Sul fronte tecnologico su circa 600 applicazioni di Smart Manufacturing (il numero delle applicazioni Smart Manufacturing in Italia cresce del 30% rispetto al 2015), le tecnologie più diffuse risultano quelle di Industrial IoT e Analytics a supporto delle attività esecutive (produzione e logistica), con alcune interessanti novità (la crescita dell’Industrial Analytics nei processi di planning) – evidenzia il Polimi – e alcune conferme (l’Additive Manufacturing nello Sviluppo Nuovo Prodotto per funzioni di Rapid Prototyping).
Dal punto di vista dei processi, è la fabbrica il centro della trasformazione digitale, con applicazioni in tutti i principali ambiti.
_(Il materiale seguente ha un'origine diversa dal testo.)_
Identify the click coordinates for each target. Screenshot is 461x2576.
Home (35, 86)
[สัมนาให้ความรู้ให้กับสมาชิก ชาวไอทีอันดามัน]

La gestione del ciclo di vita del prodotto appare anch’essa molto vitale, con l’adozione di diverse soluzioni, soprattutto orientate alla collaborazione. Rispetto allo scorso anno, risulta più ricco il quadro applicativo in area supply chain, sebbene ancora lontano dal suo potenziale.
Uscita dalla fase sperimentale, espansione verso le Pmi e definizione di un programma nazionale che indirizzi e incentivi la trasformazione dell’industria italiana sono secondo l’Osservatorio le tre direzioni verso cui guardare per accelerare la crescita. “È evidente che le imprese devono fare il grosso del lavoro – conclude Miragliotta -. Ma con una regia Paese di sicuro si lavora meglio, nella giusta direzione, e si può anche dare un’accelerata ai progetti”.
“È necessario poi definire un programma nazionale di trasformazione digitale dell’industria italiana, sulla falsariga di quelli già promossi da altri Paesi, delineando però una via italiana alla ‘quarta Rivoluzione industriale’ a partire dalle caratteristiche della nostra manifattura – dice Marco Taisch, Responsabile scientifico dell’Osservatorio Smart Manufacturing –. Oltre a produrre effetti indiretti di sensibilizzazione e marketing della capacità industriale nazionale, il programma dovrà prevedere azioni dirette per la defiscalizzazione di investimenti o altri incentivi alla modernizzazione dei processi, iniziando a coinvolgere in questa trasformazione le medie imprese”.
“La rivoluzione digitale richiede conoscenze specifiche, ma la ricerca rivela un gap nelle competenze digitali nel tessuto produttivo, in particolare nelle PMI. Colmare queste lacune è un elemento fondamentale per il successo dei progetti – aggiunge Andrea Sianesi, Responsabile scientifico dell’Osservatorio Smart Manufacturing -. L’opportunità costituita dalla digitalizzazione dell’industria porta con sé anche un rischio di ‘Digital divide’ tra le imprese che dispongono di competenze specialistiche e le altre, soprattutto piccole realtà, che rischiano di rimanere fuori da questa evoluzione”.